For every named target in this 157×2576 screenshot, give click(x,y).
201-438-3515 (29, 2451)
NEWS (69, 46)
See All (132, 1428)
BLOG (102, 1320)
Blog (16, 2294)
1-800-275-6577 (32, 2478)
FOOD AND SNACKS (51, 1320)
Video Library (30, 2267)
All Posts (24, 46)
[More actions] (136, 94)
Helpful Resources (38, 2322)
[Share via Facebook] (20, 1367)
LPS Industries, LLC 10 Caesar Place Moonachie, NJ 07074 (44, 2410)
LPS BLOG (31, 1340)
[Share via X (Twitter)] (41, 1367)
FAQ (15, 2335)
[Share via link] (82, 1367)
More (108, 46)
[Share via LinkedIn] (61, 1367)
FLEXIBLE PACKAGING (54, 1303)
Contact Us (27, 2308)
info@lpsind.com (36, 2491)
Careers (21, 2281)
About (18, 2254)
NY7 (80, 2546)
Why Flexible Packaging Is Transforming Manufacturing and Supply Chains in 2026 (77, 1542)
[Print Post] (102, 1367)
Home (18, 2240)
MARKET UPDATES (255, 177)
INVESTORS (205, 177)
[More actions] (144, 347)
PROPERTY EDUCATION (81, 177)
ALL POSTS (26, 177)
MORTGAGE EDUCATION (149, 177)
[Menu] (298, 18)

------------------------------------

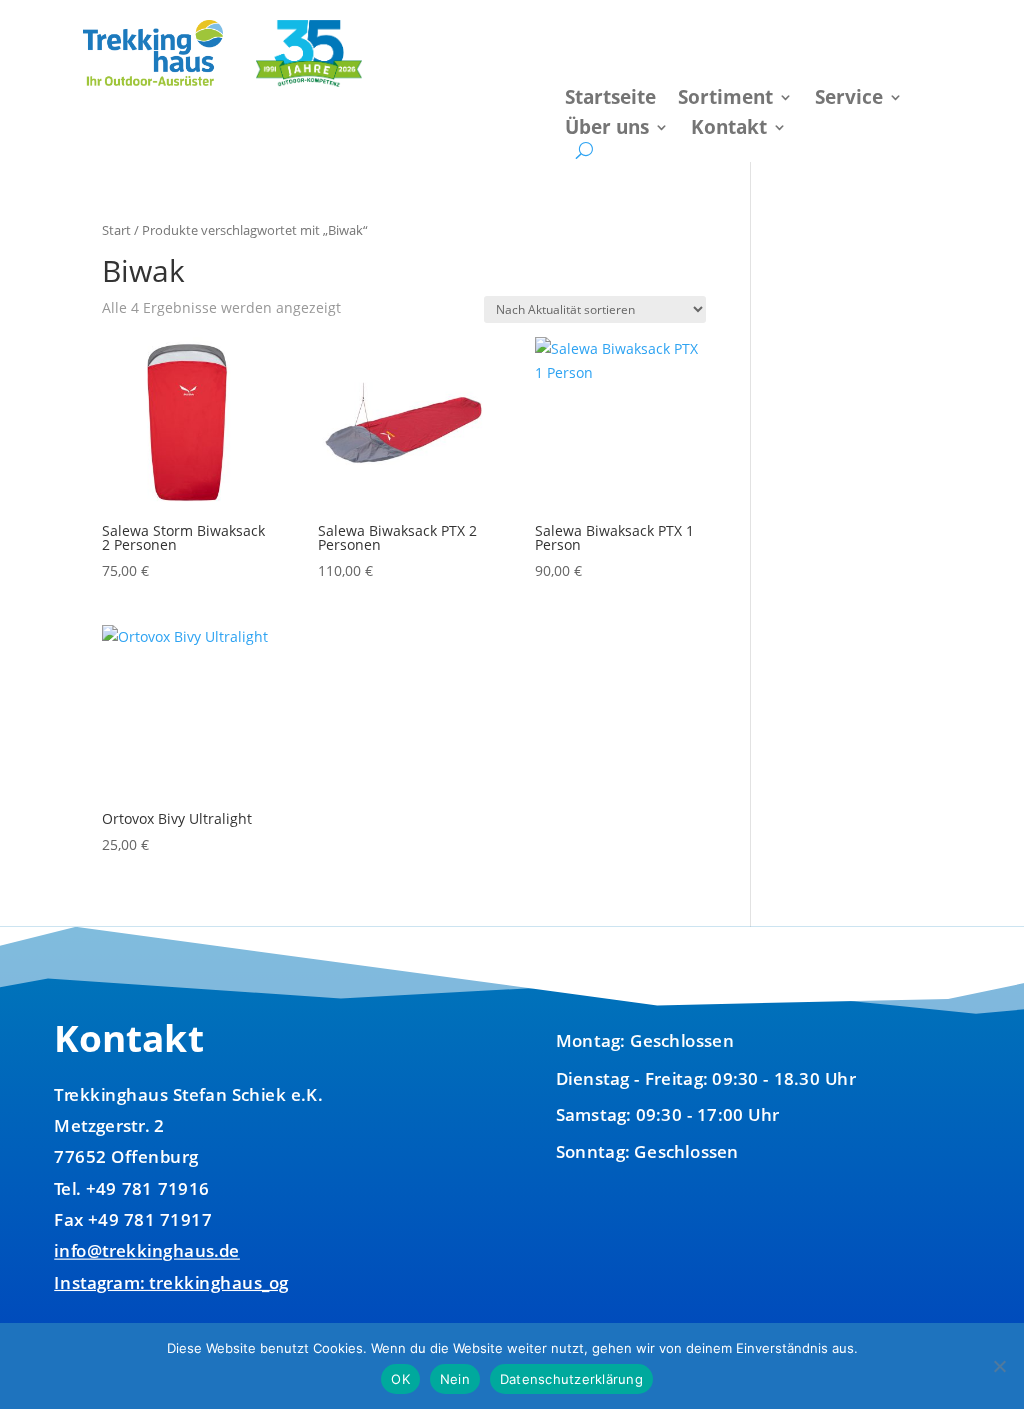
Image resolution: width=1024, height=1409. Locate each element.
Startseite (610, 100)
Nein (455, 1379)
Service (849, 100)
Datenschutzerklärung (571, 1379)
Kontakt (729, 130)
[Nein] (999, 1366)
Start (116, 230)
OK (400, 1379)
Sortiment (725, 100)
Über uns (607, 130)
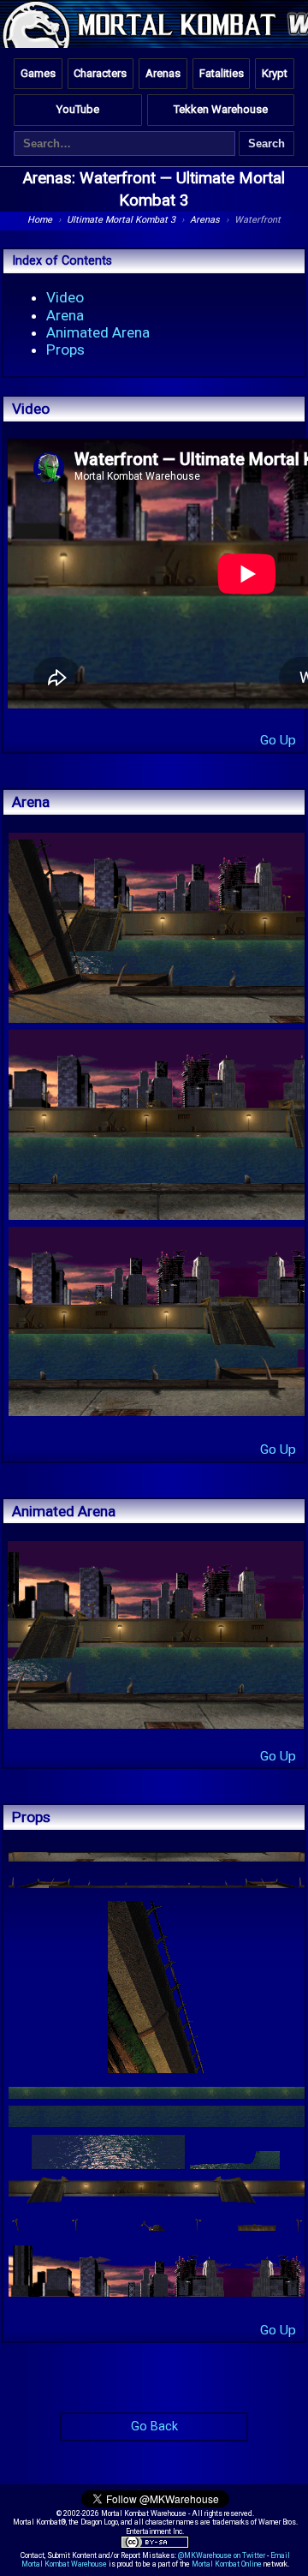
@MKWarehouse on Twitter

------------------------------------

- TASK DIRECTIONS:
Copy each line of the listing in which the word "Share" can be found.

- THE ANSWER:
[Share via Facebook] (20, 1367)
[Share via X (Twitter)] (41, 1367)
[Share via link] (82, 1367)
[Share via LinkedIn] (61, 1367)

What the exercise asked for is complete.